Facebook group is insulting to Wesleyan women

Guess what, everyone? There’s a group on the Facebook called “The Wesleyan Raise Your Standards Crusade” and chances are, a couple of nice guys you know are in it. Without spending too much time describing the nauseatingly predictable manifesto of this group, I’ll just say that it involves a lot of complaining about the apparently lackluster physical appearance of Wesleyan females. These guys seem to want to add a piece to the long list of information that tour guides give prospective Wes students and their interrogating and/or impressed parents: something like, “Wesleyan is not known for its hotties,” which they probably think would be an act of charity to the co-eds of the future.

To be both fair and hypocritical, it doesn’t look from their pictures that the people belonging to this group are particularly worth pursuing either. The group’s ambition as a “call to all Wesleyan dudes” who “cannot stand the moderately attractive girls who think they are hot shit because the selection at Westech is so bad” smacks of precisely the arrogant presumption they’re so fed up with. The members of this group seem to have misread refreshing instances of self-confidence in a body of eclectic, attractive, intelligent women as non-verbal utterances of “I am hot shit,” which is near enough to the subliminal message of WRYSC. (I sure hope that acronym is intentional.)

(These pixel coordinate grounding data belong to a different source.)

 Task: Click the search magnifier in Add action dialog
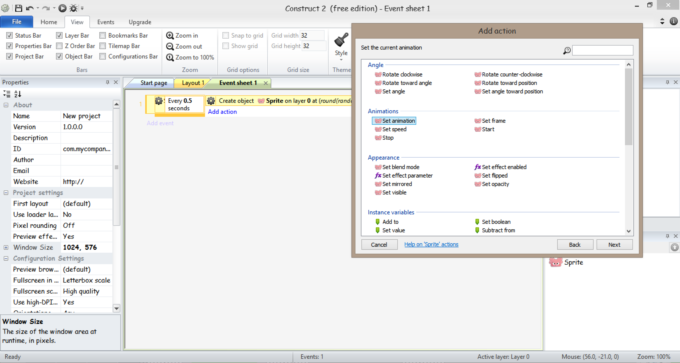point(566,51)
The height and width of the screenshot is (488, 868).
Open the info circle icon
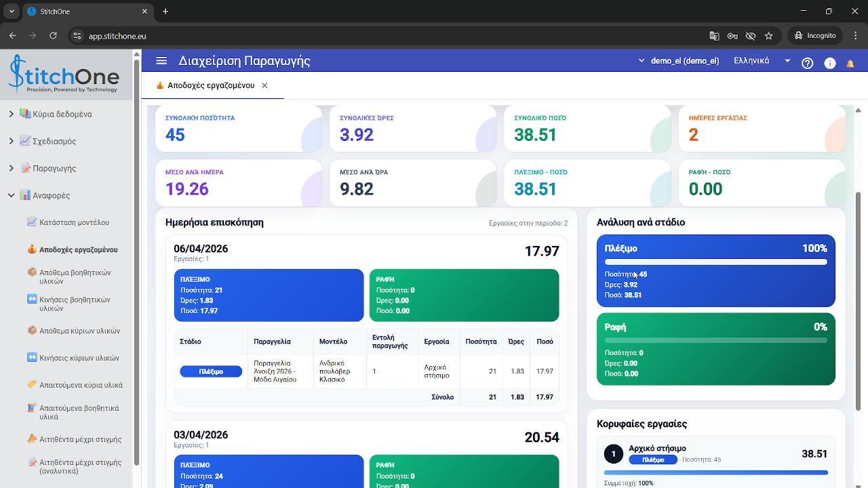pos(829,63)
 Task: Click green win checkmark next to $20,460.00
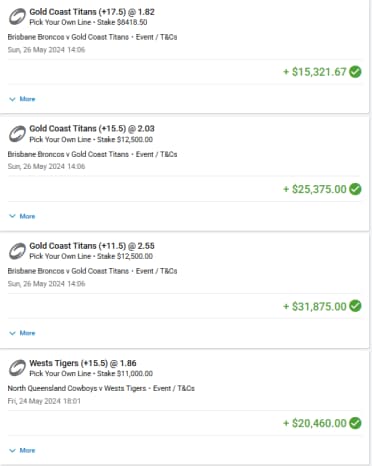point(355,423)
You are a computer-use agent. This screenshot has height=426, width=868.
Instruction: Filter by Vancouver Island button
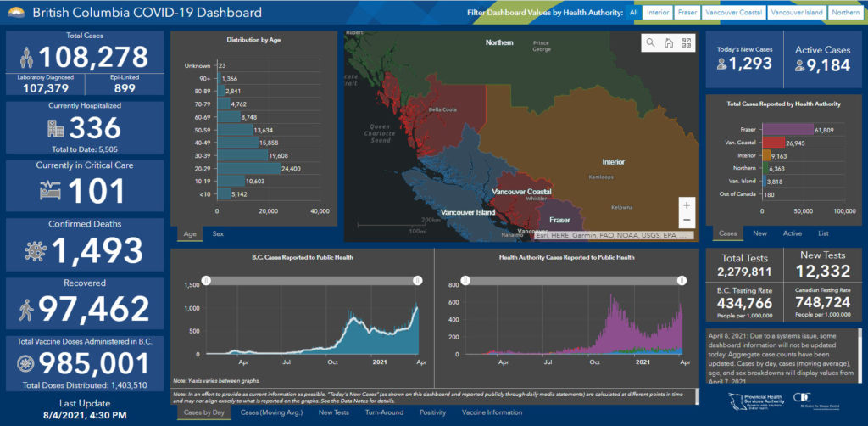[x=797, y=13]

The “officers” of this club have chosen to remain anonymous, which both vanquishes and restores my faith that they have brain cells. Hiding behind anonymity at the risk of being attacked for their little contribution to the Freedom of Speech Act is both cowardly and prudent at a school where generalized expressions of belief are rampant, injurious, and inspiring. I have to wonder, what is really going on here? If WRYSC is indeed only supposed to be a tongue-in-cheek or moderately exaggerated rant on sexual frustration, what’s with passionate and scathing statements like, “This is for every man who has ever complained about having to lower his standards and uttered the phrase, ”Well, she’s Wes hot.“”?

These boys make our species out to be animals guided by the fancy colorings of our potential mates’ feathers or fur—or rather, animals of which the male sex is perhaps known and loved as the provider with the very plain fur or feathers, and who has no evolutionary duty to be attractive. The female, on the other hand, just tries to look pretty and gazes adoringly at her potential mates, who are busy mauling each other (competing in the classroom, on the basketball court, or at Halo, or in fantasy baseball leagues) in the hopes of emerging as the one who gets to mount her by the end of the day. Sorry, WRYSC members, but the pendulum swings both ways, and we’re at the top of the food chain for a reason. Leave the sexual role-playing of yesteryear to angelfish and the baboons of the African savannah.